Party City Joins Parade of Brands Looking to Grow Via Amazon

(Bloomberg) -- Party City looks at its high name recognition, which it says is 80 percent among Americans, and sees a missed opportunity because not all of them are customers. Now it’s betting that Amazon will help.

Early next month, the company’s Halloween costumes will be available on the web giant’s marketplace platform, according to James Harrison, chief executive officer of Party City Holdco Inc. This marks the first time it’s sold branded items outside its more than 900 stores and website. If all goes well, Christmas and New Year’s goods will be added.

After years of viewing Amazon.com Inc. as more of a competitor than a selling platform, Party City is the latest brand to succumb to the lure of its massive audience, joining the likes of Nike Inc., Best Buy Co. and Denny’s Corp. Some surveys show that about half of all online shopping searches in the U.S. begin on Amazon’s website. About 60 million U.S. households, nearly half the households in the country, have Prime memberships, according to Cowen and Company.

“It’s the world’s largest mall,” Harrison said in an interview. “It gives us an opportunity to reach out to a large segment of the population.”

Party City shares rose 2.9 percent to $16.20 at 1:29 p.m. in New York. The company also reported quarterly results earlier Thursday.

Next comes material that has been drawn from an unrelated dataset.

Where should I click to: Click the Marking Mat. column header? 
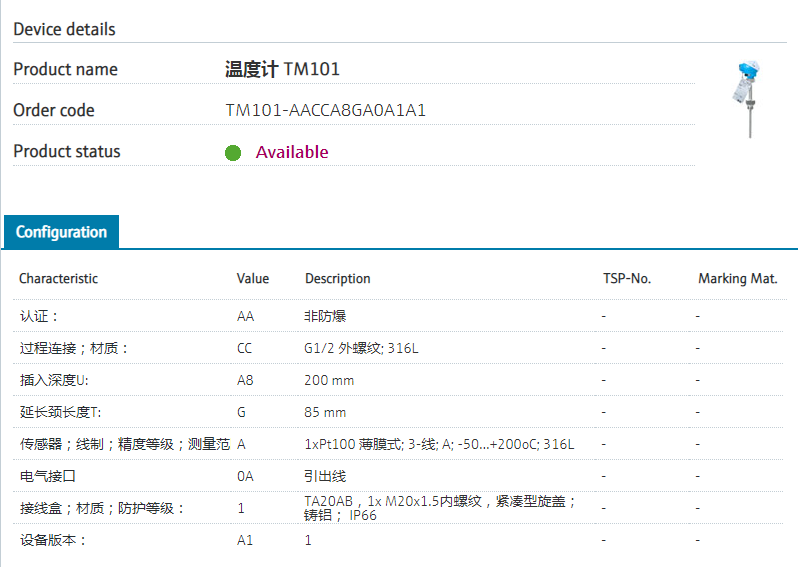click(737, 279)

Party City isn’t just a retailer -- a 2005 merger with wholesaler Amscan turned it into a manufacturer, too. It now produces about 80 percent of the merchandise offered through its retail operations, up from about a quarter before the deal. Additionally, its wholesale brands, like Costumes USA, are sold to other stores as private-label goods. This includes some wholesale merchandise already being offered by third parties on Amazon’s marketplace.

Like most of the retail industry, Party City is looking for new avenues of sales growth in a world with increased online competition. The company boosted sales just 3.4 percent to $2.37 billion over the two years through 2017. In the wake of the demise of Toys “R” Us, Party City announced plans in June to open toy shops in its temporary Halloween stores.

That’s why Party City wants to complement those Halloween efforts with an expanded presence online. It’s the company’s biggest selling season, with costumes representing about 5 percent of its total annual revenue. But it will come at a price because Amazon collects a commission on every purchase.

Harrison says that cost is worth it because he sees Party City as well positioned to take advantage of increased spending on parties, events and other experiences, particularly among millennials. The influx of social media has created robust demand for shareable moments to publish on Facebook and Snapchat, and celebrating is a big part of that. That’s why the CEO wants to get the brand in front of more 20- and 30-somethings -- the core Amazon customer.

“We’re looking to broaden our reach to a constituency that really isn’t our core consumer at this time,” Harrison said of millennials. “Our brand awareness really resides with mom and grandma.”